A very quiet Christmas day spent at home, most of it split between reading, some of it even reading the quaint 'paper' books that still line my walls. Spent some time reading a book by Jonathan Spence (Return to Dragon Mountain, Memories of a Late Ming Man). I've just started on it. It has all appearances of being a sad work, being as it is biography of someone (the scholar Zhang Dai), who survives the downfall of the Ming Dynasty, losing their place in society and all their property in the process. Perhaps it will be one of those 'testimonies to human resilience' so favored by the optimistic writers of our day. I'm pulling for a more melancholy slice of reality. Not all was lost, for instance Zhang Dai kept his manuscript of a history of the Ming Dynasty with him. But it wasn't actually printed till about 10 years ago, so his fate seems to be taking a long time to ripen.

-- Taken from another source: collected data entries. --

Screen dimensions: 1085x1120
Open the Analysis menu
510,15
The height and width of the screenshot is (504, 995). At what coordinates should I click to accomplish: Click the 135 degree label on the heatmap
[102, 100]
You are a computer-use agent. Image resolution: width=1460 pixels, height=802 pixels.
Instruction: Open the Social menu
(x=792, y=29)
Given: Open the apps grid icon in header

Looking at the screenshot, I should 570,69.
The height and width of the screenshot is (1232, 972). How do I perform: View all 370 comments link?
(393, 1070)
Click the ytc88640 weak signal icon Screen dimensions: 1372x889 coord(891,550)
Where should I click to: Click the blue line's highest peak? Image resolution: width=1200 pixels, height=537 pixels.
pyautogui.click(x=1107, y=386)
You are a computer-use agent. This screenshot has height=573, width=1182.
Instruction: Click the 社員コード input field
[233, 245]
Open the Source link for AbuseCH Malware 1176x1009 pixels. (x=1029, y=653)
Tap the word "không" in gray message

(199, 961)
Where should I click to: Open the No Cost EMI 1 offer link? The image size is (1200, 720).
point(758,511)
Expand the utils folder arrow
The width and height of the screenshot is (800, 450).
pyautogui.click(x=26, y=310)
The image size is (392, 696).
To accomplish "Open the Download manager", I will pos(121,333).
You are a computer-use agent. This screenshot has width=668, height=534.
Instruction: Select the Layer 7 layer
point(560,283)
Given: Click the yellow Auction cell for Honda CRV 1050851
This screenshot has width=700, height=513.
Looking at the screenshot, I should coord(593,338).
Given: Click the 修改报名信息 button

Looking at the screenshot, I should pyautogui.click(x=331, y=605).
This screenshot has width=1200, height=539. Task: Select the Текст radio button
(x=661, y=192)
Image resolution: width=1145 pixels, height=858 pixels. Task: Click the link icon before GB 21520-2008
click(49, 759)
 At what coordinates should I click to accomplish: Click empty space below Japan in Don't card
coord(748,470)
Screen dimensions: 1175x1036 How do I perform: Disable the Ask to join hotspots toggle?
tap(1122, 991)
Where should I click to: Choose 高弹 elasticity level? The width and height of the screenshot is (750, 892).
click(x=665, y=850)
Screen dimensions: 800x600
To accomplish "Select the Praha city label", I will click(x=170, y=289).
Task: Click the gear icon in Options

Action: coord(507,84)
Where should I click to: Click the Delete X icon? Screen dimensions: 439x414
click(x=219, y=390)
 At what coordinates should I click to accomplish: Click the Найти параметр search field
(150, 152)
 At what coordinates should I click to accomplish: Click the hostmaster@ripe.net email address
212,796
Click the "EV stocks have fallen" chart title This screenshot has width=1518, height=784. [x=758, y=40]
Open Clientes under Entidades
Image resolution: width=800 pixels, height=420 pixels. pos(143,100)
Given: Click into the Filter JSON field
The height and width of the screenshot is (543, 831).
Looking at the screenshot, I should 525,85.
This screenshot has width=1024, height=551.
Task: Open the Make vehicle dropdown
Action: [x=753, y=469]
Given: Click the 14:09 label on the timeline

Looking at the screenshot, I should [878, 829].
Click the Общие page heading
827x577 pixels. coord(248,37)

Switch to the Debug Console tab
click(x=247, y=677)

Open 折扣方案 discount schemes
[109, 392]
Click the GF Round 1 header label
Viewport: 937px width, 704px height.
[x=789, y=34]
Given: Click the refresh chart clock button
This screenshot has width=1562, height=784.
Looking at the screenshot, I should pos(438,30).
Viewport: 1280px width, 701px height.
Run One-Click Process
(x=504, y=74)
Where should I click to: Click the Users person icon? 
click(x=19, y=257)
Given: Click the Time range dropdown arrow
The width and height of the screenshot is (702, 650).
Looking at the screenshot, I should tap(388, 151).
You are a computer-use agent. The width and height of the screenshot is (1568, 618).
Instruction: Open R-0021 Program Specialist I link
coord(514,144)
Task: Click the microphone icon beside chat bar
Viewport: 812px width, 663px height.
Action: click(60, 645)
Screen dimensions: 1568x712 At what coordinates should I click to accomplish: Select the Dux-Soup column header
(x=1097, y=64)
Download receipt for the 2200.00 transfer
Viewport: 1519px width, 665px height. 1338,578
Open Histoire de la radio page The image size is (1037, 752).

Also spent a little time with my Chinese books, which are all paper for now except the small, bare-bones Yi Jing I have on the Kindle. I hope a hack comes out soon to read Chinese on the Kindle. It will open it up to another billion and a half people and allow me to struggle and fumble through various Chinese texts in e-ink as well as the regular kind.
I finished the Dickens short story I've been reading, Mugby Junction. A most unusual work, that. It seems like two pieces oddly thrown together, perhaps the thoughts of Dickens as he waited at a major rail junction of the time, Rugby, which inspired the physical background of the story. The thought of getting off at a place where nearly everyone merely changes trains is in itself a somewhat surreal subject. With the introduction of a main character who lies on her side throughout the piece (an invalid since infancy), the surreal element grows stronger, especially when the reader is trying to work out the physics of her 'horizontal' face being at the window to interact with the author and yet the person herself cannot rise from the sofa on which she lives. At first I thought it was a rather dark story, along the lines of a Kafka piece, but it turns into one of those typical bright turnarounds, a la Christmas Carol, as the narrator is changed by his interactions with the present and an unexpected encounter with his past.
Overall a good and a memorable story, but I'm still trying to sort out if I can say that I really liked it.
One of the books I've had on paper for decades is the history of self-deception and mass hysteria called Extraordinary Popular Delusions and the Madness of Crowds by Charles Mackay. I found a three volume version of it for the Kindle and downloaded it. Today I read the section on the Mississippi stock and banking folly of early 18th century France. The whole affair was a study in greed, folly and tyranny. Having read about this irrational interlude, the French Revolution a few decades later really comes as no surprise. It 'warmed the place up' for it, really.